By Dr. Stacey Patton
Creator of Spare The Kids
For far too long Christian fundamentalists have preached the gospel of “spare the rod, spoil the child.” And now, a California couple is behind bars after pleading guilty to beating their seven-year-old adopted daughter to death with a 15-inch plumping supply tube that they called “a biblical rod.”
And we’re worried about gay people adopting children?
This week CNN reported that Kevin and Elizabeth Schatz, a white couple from Paradise, California beat their seven-year-old black daughter Lydia because they believed God wanted them to. The couple tortured the child for seven consecutive hours, taking breaks for prayer. When police arrived at the Schatz residence, Lydia was still alive. An officer administered CPR, but it was too late.
“We have heard the phrase ‘death by a thousand lashes,’” Butte County District Attorney Mike Ramsey told CNN. “That’s basically what this was.”
The Schatzes, who had eight other children, didn’t only beat Lydia. All of their children were regularly tortured in the name of God. Lydia’s sister, eleven-year-old Zariah was beaten so severely that she almost died.
“If you spare the rod, you hate your child,” author Michael Pearl told CNN. “But if you love him, you chasten him timely. God would not have commanded parents to use the rod if it were not good for the child,” the book states.
Umph. A lot of good the rod did for little Lydia. Her skin was so badly battered that the medical examiner said her injuries looked like those seen on earthquake or bombing victims.
The Schatz’s pleaded guilty to torture and murder. The husband will spend 22 years behind bars and his wife will be locked away for at least 12 years. At Kevin’s trial Lydia’s sister Zariah faced her tormentor and asked: “Why did you adopt her (Lydia)? To kill her?” Lydia and her seven other surviving siblings are now in foster care.

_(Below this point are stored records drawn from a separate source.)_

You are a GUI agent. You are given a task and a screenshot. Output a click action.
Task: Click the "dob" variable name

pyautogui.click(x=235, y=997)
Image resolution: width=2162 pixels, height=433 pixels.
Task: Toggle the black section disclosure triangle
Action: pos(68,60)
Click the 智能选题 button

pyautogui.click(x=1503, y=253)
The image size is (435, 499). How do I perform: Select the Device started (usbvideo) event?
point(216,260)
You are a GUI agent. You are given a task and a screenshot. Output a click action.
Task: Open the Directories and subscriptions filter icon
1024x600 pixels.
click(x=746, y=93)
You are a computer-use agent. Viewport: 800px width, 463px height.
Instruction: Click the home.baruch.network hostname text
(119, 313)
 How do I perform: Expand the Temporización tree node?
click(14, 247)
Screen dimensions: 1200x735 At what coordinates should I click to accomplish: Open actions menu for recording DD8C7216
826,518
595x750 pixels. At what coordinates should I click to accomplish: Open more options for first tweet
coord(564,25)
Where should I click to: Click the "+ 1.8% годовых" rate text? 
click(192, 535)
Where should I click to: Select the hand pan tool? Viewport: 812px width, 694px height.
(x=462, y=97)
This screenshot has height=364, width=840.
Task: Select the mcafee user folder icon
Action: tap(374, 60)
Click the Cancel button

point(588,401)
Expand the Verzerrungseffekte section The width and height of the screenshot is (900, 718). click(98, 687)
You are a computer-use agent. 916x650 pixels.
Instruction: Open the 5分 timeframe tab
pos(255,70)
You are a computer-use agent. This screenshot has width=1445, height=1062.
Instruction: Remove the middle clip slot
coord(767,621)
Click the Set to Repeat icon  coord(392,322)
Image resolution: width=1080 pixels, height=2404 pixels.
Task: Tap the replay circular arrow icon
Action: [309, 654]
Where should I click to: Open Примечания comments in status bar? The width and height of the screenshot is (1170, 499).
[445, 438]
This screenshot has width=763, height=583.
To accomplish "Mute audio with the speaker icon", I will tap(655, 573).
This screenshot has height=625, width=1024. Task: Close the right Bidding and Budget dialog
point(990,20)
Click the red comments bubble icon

There’s more to be said here about this horrific crime.
I’ve been reading reactions on various blogs, Facebook and other social networking sites and the consensus seems to be that what happened in the Schatz’s home is an isolated incident of brutality. People have been quick to call the couple a pair of monsters or nut jobs who twisted the Bible to justify their sick indulgence in torturing children.
But I can’t tell you how many arguments I’ve gotten myself into with Christians who fervently defend the proverbial saying “spare the rod, spoil the child” and loudly proclaim that the Bible advocates violence against children. But what was the use of the rod, and is it a directive or a metaphor?
Here’s a little lesson I learned about Biblical philosophy and child rearing . . . .
The verse “spare the rod, spoil the child,” as it is often quoted, does NOT appear in the Bible. The closest verse like it is Proverbs 13:24 which reads, “Those who spare the rod, hate their children, but the one who loves their child disciplines them diligently.”
The use of the word rod appears in the 23rd Psalm: “Your rod and your staff comfort me.” Here we can assume that the rod of a shepherd is at least similar in type and use to that in the proverb verse. The use of the rod by shepherds did NOT include beating them.
The fact is, the rod and staff were the two implements utilized by professional shepherds of the day. The staff, which we are most familiar with, has a “crook” or “hook” on the end which was used to stop running sheep, help pull sheep up from rocky places when they’d fallen over, and so on. The rod was used when corralling the sheep to insure they went in the direction they were supposed to go. It wasn’t used to prod or poke, but to direct along the length of the shaft.
Now, sheep were a valuable asset for the shepherd; indeed, without the sheep there would be no shepherd, so the flocks were well taken care of. In fact, a damaged or maimed sheep was a liability, since it was considered tamé, Hebrew for polluted or impure. This being the case, the shepherd who owned their sheep took good care of them and used the tools of their trade as they were meant to be used–to guide, to direct, and to teach (the literal meaning of discipline). However, there were scoundrels who were simply hired to look after the sheep. They had little concern over the welfare of the animals, so they would use their tools in whatever way suited them. These were the ones who might lose their tempers and beat a lamb with a rod just to demonstrate they were more powerful and could force their will upon it.
Children are no less valuable than sheep, and they learn better too! If a sheep is consistency directed, that is limited and taught, they will learn what is expected and generally conform. However, if they are beaten and broken they not only stop responding, but they look for every opportunity to escape–even when escape may mean grave danger.
To “spare the rod” is indicative of a parent who does not discipline their child, that is, to teach, guide, and direct. This is the parent who “hates their child.” To spare the rod doesn’t mean a parent should beat down their children into submission, rather they are to be like shepherds who value and care for their charges and keep them from danger by using the tools of good parenting to teach responsible behavior and appropriate morality.
All Christians need to be careful about how they read and interpret the Bible and use scriptures to justify certain behaviors and practices. Certainly the Bible ought not to be used to promote violence of any degree against children. While it may be true that what happened in the Schatz’s home is a rare incident of murder, but far too many children are hit on a daily basis with hands and other objects because their parents believe that the Bible says it is right.